Gard Sveen (born 8 March 1969) is a Norwegian crime fiction writer. He is a recipient of the Riverton Prize and the Glass Key Award.

==Biography==
Born on 8 March 1969, Sveen made his literary debut in 2013, with the crime novel Den siste pilegrimen. The novel introduces the police detective Tommy Bergmann. For Den siste pilegrimen, he was awarded the Riverton Prize in 2013, and the Glass Key award in 2014. In 2015 he wrote the crime novel Helvete åpent, again with Bergmann as protagonist. Further books about Tommy Bergmann are Blod i dans (2016), the espionage thriller Bjørnen (2018), and Drømmenes Gud (2019).

In 2022 he published the non-fiction work Spioner i krig, about Soviet agents in Norway during and after World War II.
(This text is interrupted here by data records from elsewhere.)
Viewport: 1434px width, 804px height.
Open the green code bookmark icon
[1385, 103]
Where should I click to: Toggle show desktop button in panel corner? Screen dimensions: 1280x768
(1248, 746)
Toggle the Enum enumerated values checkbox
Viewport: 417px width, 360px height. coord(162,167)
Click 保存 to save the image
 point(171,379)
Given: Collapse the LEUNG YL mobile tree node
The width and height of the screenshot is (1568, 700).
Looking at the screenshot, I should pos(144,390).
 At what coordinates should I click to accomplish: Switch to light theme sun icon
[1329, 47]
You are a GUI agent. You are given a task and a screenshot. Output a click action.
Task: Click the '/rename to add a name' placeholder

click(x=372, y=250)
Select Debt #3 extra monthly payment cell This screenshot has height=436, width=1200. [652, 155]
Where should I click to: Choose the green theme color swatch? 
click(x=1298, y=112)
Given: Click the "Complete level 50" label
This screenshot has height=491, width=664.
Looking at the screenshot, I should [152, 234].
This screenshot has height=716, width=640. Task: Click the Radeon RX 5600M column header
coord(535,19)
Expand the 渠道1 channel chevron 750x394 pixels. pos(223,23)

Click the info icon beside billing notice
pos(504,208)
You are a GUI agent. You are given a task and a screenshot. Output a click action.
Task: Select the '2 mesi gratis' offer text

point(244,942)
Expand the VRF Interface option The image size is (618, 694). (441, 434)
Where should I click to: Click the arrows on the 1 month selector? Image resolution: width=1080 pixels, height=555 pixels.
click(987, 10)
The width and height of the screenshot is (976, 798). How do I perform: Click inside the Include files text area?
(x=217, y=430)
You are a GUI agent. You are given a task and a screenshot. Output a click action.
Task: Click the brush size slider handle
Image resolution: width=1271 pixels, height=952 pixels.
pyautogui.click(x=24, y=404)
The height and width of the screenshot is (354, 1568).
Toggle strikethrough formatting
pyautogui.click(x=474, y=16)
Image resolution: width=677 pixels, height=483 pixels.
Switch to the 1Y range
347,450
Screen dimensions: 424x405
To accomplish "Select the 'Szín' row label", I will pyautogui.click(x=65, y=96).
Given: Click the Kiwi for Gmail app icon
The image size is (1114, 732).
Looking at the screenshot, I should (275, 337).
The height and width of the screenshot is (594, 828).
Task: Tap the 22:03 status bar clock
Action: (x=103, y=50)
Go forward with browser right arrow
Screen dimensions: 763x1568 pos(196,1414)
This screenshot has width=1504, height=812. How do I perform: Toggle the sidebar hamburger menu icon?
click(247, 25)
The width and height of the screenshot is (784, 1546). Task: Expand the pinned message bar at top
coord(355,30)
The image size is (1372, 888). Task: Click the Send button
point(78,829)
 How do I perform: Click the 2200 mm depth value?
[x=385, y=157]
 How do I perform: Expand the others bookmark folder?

In 2023 he introduced a new crime series with investigators Ulf Sommer and Agnete Ness as protagonists, starting with the novel En dag skal du dø (2023), and the sequel Messe for en morder (2024).

==Bibliography==
- Den siste pilegrimen (2013)
- Helvete åpent (2015)
- Blod i dans (2016)
- Bjørnen (2018)
- Drømmenes Gud (2019)
- En dag skal du dø (2023)
- Messe for en morder (2024)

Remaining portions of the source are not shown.